On Friday we asked Grandma and Grandpa if they would watch Haley so that the three of us could go to a movie.  While we were gone Grandpa had taken Haley in their car to the tractor store.  Unfortunately the tractor store was closed so they ended up getting gas and coming back to the house.  That was enough for Haley.  When we got home she was so excited to tell us that she went in Grandpa's car to the tractor store.  She was still talking about it on Monday.

On Sunday she and her Dad took them train watching and on Sunday night Haley sat between Grandpa and Grandma on the couch while we watched a movie.  She was still acting really shy, but she was definitely having fun. 
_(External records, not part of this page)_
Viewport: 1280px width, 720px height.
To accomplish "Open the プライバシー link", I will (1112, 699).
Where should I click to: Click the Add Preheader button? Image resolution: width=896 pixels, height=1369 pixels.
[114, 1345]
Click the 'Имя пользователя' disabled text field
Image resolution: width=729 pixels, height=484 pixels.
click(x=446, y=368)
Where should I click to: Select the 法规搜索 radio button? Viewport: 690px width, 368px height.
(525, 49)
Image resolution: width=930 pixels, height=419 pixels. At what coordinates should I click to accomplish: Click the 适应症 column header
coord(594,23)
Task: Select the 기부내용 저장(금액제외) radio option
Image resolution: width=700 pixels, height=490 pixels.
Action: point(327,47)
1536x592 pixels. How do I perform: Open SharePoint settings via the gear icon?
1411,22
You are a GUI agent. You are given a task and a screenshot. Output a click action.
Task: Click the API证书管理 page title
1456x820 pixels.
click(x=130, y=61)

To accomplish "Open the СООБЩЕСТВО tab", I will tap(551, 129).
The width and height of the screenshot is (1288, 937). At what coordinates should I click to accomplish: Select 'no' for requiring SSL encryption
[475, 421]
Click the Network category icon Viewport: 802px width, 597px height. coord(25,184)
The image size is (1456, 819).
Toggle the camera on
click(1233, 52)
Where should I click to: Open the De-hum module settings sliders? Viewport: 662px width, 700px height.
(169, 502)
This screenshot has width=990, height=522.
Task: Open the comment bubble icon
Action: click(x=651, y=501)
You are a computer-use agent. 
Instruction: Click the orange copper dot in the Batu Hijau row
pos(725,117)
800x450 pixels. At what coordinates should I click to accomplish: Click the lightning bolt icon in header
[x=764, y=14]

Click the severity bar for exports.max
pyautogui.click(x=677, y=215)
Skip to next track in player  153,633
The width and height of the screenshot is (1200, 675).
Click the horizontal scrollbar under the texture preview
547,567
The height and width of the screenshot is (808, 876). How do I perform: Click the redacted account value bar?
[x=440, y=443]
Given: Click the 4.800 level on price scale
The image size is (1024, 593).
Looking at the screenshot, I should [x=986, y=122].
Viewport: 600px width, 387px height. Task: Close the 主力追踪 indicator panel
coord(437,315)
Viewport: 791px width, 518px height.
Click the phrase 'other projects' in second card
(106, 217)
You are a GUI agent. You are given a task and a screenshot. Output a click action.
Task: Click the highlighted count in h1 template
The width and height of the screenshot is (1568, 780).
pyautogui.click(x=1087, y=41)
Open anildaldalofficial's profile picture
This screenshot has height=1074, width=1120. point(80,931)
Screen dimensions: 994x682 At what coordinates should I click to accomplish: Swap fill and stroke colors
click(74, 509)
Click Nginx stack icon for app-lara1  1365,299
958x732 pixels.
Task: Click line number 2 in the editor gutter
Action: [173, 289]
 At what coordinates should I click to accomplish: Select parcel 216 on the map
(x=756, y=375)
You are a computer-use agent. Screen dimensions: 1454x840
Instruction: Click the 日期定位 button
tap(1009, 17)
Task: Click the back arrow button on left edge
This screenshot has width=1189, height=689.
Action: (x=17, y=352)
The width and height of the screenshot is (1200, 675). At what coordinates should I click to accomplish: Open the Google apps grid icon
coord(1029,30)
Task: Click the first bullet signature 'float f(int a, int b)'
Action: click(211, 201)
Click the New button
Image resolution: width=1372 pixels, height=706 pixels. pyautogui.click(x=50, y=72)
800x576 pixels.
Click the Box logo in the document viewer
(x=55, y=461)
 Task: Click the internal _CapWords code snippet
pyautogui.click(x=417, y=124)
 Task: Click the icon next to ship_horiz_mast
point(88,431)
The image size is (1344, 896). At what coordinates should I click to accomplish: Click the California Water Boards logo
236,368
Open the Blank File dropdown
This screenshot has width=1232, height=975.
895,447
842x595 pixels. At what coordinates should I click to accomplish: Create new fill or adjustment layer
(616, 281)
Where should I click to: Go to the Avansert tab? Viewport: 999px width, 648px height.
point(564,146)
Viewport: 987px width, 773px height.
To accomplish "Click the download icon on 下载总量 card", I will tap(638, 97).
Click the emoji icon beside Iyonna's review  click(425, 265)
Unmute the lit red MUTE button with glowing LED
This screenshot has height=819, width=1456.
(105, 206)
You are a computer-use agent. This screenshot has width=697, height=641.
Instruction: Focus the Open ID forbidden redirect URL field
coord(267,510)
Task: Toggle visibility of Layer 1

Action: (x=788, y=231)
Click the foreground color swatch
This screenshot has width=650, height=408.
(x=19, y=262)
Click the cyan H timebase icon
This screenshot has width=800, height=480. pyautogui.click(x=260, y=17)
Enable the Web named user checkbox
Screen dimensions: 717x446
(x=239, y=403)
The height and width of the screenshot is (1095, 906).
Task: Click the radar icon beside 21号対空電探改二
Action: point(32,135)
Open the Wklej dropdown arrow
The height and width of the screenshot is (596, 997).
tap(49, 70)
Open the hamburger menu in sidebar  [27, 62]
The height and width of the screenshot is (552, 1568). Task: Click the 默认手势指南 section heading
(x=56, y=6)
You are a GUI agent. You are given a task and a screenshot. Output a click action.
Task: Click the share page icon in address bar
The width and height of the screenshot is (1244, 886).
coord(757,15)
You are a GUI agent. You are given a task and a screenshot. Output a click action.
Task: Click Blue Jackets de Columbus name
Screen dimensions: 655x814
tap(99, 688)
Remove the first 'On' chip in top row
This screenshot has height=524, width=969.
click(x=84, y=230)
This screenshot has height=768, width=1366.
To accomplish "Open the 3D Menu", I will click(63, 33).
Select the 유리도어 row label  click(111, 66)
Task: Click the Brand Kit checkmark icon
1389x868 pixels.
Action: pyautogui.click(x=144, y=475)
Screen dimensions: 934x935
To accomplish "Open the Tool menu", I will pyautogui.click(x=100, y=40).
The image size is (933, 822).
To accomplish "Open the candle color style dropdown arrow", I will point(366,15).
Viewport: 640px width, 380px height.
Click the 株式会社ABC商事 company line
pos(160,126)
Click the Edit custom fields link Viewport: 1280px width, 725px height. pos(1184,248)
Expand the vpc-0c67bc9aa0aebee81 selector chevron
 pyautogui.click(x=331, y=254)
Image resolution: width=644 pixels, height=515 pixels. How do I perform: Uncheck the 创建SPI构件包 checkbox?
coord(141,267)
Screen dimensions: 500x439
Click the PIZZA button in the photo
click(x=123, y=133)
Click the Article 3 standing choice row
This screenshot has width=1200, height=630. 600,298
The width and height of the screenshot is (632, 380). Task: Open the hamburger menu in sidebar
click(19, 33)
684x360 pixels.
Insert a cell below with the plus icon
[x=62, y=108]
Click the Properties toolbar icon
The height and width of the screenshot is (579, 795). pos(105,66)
This morning when it was time to go to school she gave them both hugs.  I told her that they were going home.  I don't think she was listening.

When she got off the bus she noticed that the driveway was empty.  She walked in to the house very slowly.  She looked around the living room.  She was very quiet while I helped her off with her coat and her shoes.  I asked her about school and I got the standard "Fun."  A few minutes later she started crying.

She said "Car gone."  I said, "Yes Grandma and Grandpa went home."

Then she got mad.  I gathered that she was mad at me, but I think she just didn't know how to react. She cried and yelled for a little over an hour.  I toyed with the idea of recording her fit for them because while they were here they could hardly hear her. 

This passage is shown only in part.